### Exercise requirements
Find "1568x543 pixels." and "Task: Click the question prompt text" in the records below. Copy the lines holding them and every line between, exactly, and no others.

### Material provided

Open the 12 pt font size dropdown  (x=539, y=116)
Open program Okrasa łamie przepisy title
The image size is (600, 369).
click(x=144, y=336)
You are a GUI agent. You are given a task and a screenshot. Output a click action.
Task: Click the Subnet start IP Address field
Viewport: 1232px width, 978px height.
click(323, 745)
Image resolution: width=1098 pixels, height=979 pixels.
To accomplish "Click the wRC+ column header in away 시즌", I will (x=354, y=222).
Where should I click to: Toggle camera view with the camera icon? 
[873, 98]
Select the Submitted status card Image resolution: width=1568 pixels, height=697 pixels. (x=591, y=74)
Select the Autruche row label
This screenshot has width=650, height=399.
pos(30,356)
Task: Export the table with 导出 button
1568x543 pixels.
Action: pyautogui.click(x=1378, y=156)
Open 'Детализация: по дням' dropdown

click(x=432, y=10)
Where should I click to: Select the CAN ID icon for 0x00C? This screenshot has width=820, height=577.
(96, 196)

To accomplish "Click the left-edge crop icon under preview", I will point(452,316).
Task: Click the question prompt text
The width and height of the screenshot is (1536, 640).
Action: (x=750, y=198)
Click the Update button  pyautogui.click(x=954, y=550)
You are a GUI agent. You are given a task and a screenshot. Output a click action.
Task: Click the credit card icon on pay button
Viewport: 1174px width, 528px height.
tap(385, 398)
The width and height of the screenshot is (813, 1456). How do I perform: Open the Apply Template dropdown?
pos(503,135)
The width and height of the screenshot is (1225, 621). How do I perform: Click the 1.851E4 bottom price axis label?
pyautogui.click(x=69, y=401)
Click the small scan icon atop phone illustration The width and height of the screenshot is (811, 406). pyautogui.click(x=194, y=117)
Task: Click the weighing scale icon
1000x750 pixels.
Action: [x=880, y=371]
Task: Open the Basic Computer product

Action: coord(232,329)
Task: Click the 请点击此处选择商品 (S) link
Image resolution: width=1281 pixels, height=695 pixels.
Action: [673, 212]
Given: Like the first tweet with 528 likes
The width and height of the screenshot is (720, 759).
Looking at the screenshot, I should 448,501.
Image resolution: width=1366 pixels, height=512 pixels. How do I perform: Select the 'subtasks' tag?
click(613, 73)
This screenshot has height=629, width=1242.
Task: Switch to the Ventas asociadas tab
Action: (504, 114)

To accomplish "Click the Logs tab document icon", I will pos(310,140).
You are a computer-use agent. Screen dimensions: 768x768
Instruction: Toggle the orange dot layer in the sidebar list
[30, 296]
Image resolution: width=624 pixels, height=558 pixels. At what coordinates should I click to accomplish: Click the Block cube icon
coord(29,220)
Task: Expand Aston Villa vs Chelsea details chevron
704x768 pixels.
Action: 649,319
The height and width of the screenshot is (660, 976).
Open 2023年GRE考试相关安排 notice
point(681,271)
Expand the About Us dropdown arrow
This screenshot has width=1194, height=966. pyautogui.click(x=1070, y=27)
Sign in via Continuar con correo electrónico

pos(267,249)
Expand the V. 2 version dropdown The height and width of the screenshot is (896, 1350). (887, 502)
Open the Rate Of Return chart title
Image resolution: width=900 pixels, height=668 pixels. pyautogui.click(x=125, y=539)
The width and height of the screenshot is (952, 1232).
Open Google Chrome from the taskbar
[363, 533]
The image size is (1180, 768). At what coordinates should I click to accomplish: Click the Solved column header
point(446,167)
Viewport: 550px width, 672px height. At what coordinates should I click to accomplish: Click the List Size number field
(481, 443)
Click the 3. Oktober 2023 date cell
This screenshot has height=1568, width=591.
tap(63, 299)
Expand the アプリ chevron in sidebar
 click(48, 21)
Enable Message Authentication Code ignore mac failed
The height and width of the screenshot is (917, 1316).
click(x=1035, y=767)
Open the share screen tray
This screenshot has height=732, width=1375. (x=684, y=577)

### Exercise answer
1568x543 pixels.
Action: pyautogui.click(x=1378, y=156)
Open 'Детализация: по дням' dropdown

click(x=432, y=10)
Where should I click to: Select the CAN ID icon for 0x00C? This screenshot has width=820, height=577.
(96, 196)

To accomplish "Click the left-edge crop icon under preview", I will point(452,316).
Task: Click the question prompt text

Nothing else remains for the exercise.